--- START ---

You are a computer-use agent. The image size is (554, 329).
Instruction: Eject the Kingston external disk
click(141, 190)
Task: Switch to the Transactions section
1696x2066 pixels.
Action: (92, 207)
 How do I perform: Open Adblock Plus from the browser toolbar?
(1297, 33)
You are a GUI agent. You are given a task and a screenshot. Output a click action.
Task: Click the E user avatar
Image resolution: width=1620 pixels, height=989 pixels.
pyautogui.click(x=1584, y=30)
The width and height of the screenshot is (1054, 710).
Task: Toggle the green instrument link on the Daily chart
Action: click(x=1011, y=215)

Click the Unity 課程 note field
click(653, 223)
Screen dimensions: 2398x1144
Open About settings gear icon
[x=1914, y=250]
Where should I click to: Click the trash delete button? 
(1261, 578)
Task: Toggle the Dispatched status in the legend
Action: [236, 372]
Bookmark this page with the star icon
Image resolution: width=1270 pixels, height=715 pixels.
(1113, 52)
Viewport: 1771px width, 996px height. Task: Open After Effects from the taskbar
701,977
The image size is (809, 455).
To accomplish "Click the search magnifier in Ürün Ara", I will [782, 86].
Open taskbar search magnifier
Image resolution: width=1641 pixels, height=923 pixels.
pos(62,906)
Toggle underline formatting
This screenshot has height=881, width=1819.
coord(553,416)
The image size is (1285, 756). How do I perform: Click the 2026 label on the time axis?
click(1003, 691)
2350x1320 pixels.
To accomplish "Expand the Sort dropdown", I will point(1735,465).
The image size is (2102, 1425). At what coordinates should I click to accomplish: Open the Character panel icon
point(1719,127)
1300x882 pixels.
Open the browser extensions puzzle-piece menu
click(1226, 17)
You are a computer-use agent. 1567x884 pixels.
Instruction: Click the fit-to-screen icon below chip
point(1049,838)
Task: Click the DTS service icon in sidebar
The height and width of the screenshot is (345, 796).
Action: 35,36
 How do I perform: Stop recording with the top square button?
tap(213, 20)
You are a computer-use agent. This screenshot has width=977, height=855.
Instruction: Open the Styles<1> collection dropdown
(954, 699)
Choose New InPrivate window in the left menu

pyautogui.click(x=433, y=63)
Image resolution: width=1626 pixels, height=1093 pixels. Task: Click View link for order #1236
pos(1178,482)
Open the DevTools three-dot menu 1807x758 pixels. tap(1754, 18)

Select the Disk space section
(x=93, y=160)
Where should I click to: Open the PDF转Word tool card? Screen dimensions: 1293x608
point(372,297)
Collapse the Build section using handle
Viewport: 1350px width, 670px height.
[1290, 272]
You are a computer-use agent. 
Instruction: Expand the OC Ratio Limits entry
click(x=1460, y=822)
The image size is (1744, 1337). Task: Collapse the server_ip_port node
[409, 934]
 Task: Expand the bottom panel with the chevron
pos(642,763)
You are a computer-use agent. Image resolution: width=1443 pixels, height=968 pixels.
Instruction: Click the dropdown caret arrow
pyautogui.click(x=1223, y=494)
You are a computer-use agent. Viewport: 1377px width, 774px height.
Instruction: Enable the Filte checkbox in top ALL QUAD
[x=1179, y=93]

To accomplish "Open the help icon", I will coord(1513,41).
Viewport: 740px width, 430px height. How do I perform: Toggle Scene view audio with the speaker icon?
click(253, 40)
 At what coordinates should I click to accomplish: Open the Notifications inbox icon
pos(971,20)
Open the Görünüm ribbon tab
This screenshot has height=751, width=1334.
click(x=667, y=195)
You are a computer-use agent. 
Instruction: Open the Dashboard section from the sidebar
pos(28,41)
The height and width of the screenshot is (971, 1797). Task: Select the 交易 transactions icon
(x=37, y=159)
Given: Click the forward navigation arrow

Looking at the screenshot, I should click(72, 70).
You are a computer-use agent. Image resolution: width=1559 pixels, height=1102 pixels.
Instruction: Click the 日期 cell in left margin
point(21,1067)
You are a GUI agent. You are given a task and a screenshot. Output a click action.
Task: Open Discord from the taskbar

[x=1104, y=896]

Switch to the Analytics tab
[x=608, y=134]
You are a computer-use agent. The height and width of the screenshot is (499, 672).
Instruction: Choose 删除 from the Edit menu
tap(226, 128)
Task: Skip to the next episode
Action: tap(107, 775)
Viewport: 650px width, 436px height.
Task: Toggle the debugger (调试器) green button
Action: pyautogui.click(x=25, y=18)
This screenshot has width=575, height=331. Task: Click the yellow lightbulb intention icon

--- END ---

| Prompt |
Using the listing above, count how many lines contain the word "computer" and, please, write only that number.

| Finished task |
9